-- START OF RECORDS TO USE --

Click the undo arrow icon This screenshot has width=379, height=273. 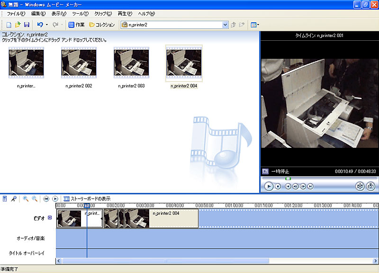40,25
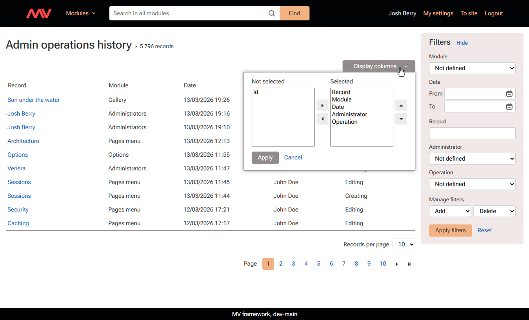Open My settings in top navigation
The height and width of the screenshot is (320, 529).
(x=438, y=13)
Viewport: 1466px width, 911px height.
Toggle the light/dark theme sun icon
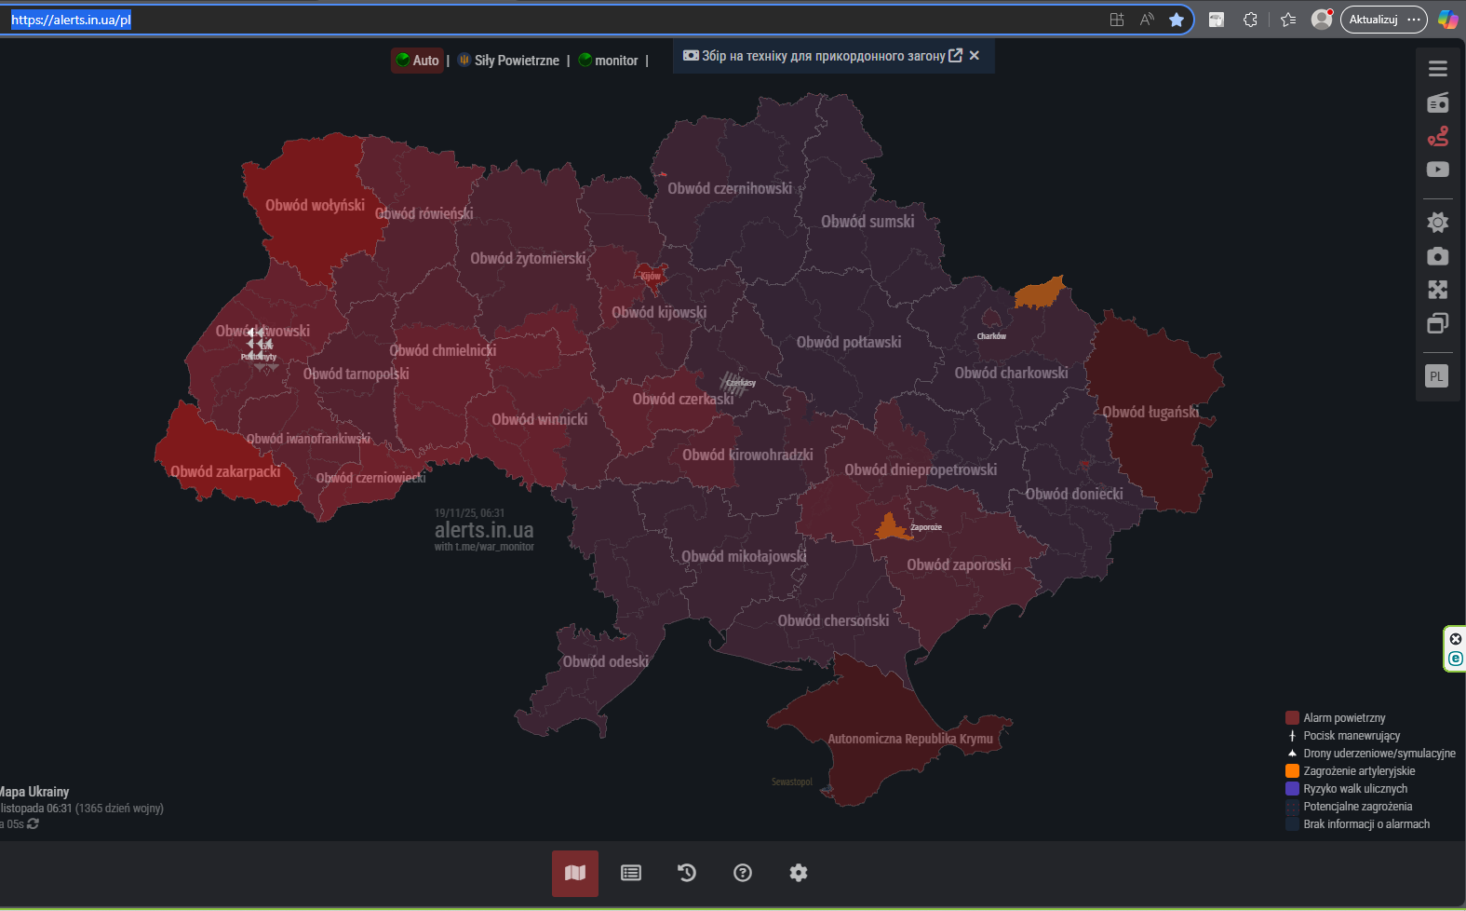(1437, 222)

-- END OF RECORDS TO USE --
-- START OF RECORDS TO USE --

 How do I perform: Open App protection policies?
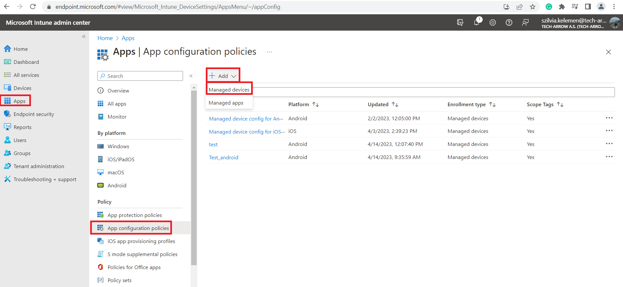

-- END OF RECORDS TO USE --

Could you write out the data from the line with "Viewport: 1466px width, 911px height." up to and including the line with "(1437, 222)", replacing "Toggle" with "Switch" and keeping everything else unchanged, but without the pictures?

## CORRECT OUTPUT
Viewport: 1466px width, 911px height.
Switch the light/dark theme sun icon
(1437, 222)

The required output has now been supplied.